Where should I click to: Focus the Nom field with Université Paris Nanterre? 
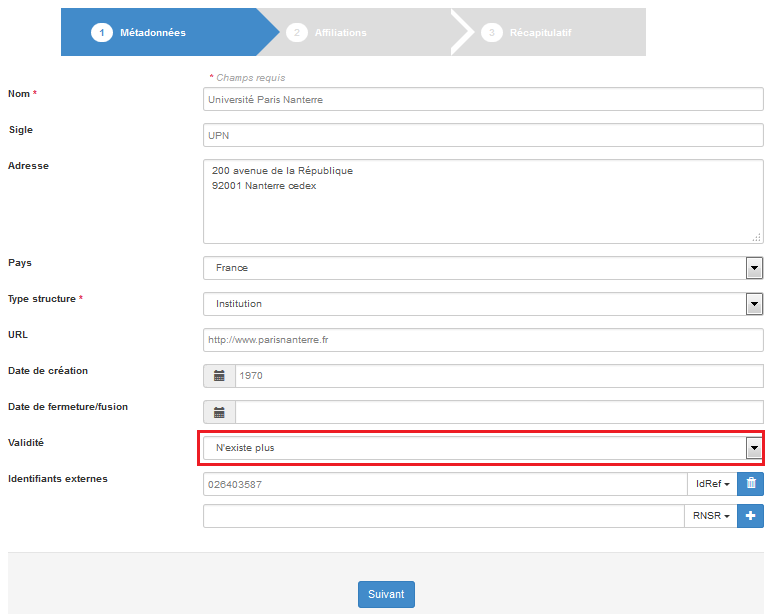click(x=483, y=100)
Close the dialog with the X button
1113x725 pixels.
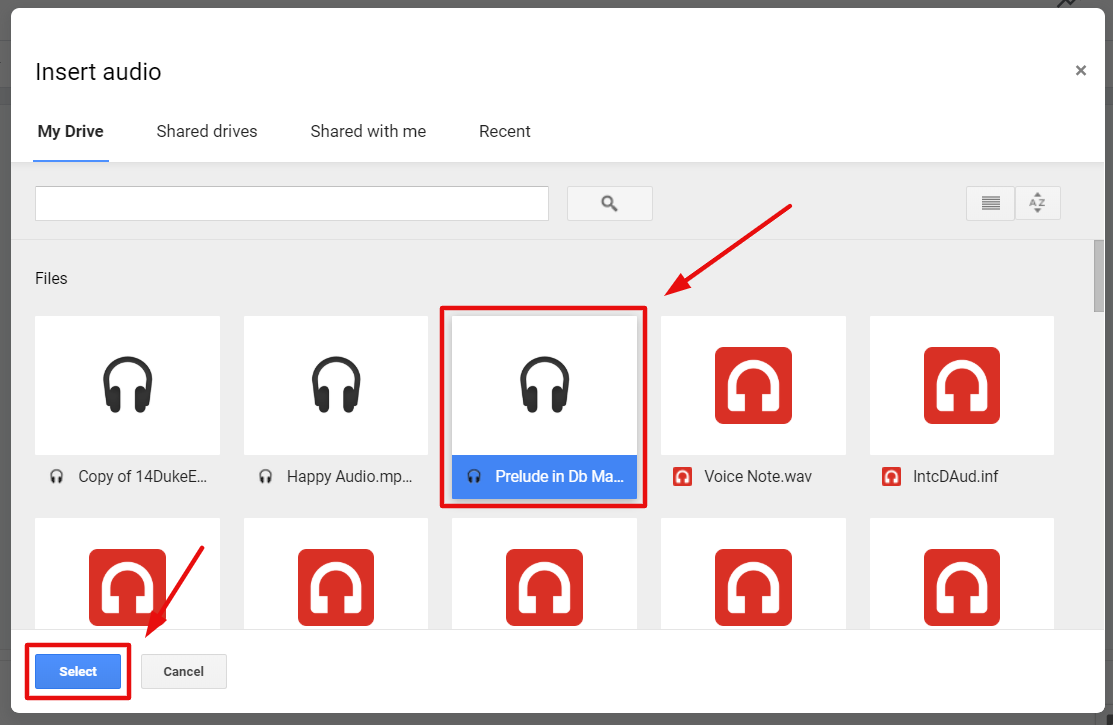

==

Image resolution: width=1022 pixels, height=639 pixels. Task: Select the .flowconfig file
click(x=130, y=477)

* * *

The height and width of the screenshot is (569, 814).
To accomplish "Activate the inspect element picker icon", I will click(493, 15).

[EXERCISE DESCRIPTION]
Output exactly, and only, the lines of the entries above from the one with "Where should I" up to and including the one with "1113x725 pixels."; pictures are to be left out.

[THE ANSWER]
Where should I click to: Focus the Nom field with Université Paris Nanterre? 
click(x=483, y=100)
Close the dialog with the X button
1113x725 pixels.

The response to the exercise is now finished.